We call the evaluate method with our cross-validation scheme and specify the user-based model by the parameter method. UBCF stands for user-based recommendation. Once again we are interested only in the top N recommendation and our N is now an array of three values: 5, 10, and 15. We want to evaluate our model for all the three Ns. Therefore, we have passed an array of values. Finally, when we see the model performance using the results object, the performance is averaged across 10 models, for all the three Ns we have supplied.

An alternate way to evaluate the model is to make the model do the recommendation for all the unknown items in the test data. Now compare the difference between the predicted and actual ratings and show a metric, such as root mean square error, or mean absolute error or squared error.

Find all the ratings:

> results.1 <- evaluate(plan, method ="UBCF", type ="ratings")
UBCF run fold/sample [model time/prediction time]
     1  [0.01sec/0.395sec] 
     2  [0.011sec/0.223sec] 
     3  [0.01sec/0.227sec] 
     4  [0.011sec/0.247sec] 
     5  [0.01sec/0.221sec] 
     6  [0.009sec/0.213sec] 
     7  [0.013sec/0.247sec] 
     8  [0.009sec/0.401sec] 
     9  [0.011sec/0.242sec] 
     10  [0.009sec/0.243sec] 
> avg(results.1)
        RMSE      MSE      MAE
res 4.559954 20.80655 3.573544
> 

We can further improve the model by changing the parameters:

param=list(normalize="center",method="Pearson",nn=10)

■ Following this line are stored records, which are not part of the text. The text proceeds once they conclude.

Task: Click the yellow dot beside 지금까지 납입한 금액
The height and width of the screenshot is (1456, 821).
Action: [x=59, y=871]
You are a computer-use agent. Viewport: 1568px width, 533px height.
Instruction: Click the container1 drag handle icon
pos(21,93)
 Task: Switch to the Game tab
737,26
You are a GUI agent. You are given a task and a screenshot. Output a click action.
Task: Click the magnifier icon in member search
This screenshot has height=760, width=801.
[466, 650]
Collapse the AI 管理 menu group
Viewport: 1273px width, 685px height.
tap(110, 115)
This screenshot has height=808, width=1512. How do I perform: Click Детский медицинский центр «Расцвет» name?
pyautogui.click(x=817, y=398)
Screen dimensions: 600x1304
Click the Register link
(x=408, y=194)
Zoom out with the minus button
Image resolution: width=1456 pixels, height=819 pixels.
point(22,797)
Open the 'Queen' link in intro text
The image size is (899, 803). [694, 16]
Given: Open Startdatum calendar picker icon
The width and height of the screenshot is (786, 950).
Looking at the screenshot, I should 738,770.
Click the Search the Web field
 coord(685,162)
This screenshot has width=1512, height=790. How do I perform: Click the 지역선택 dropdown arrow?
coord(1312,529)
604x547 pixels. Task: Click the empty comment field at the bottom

Here we are saying for our user-based model, we need to normalize the data. Sine the scale of the rating is same across the users ( from -10 to +10) we want to only bring the data to a zero mean. Further, we want to use the Pearson coefficient as our distance measure. Finally, we want to use 10 neighbors to get our recommendation.

Also since we have 100 jokes, we can have around 30 jokes in our test.known.

Let us make these changes and evaluate our model:

> plan <- evaluationScheme(data, method="cross", train=0.9, given = 30, goodRating=5)
> results.1 <- evaluate(plan, method ="UBCF", param=param, type ="ratings")
UBCF run fold/sample [model time/prediction time]
     1  [0.01sec/0.223sec] 
     2  [0.014sec/0.23sec] 
     3  [0.008sec/0.402sec] 
     4  [0.009sec/0.24sec] 
     5  [0.011sec/0.245sec] 
     6  [0.01sec/0.233sec] 
     7  [0.009sec/0.227sec] 
     8  [0.009sec/0.232sec] 
     9  [0.009sec/0.209sec] 
     10  [0.014sec/0.218sec] 
> avg(results.1)
        RMSE      MSE      MAE
res 4.427301 19.61291 3.503708

We can see that our RMSE has gone down. Similarly, we can make some more changes and tune our model.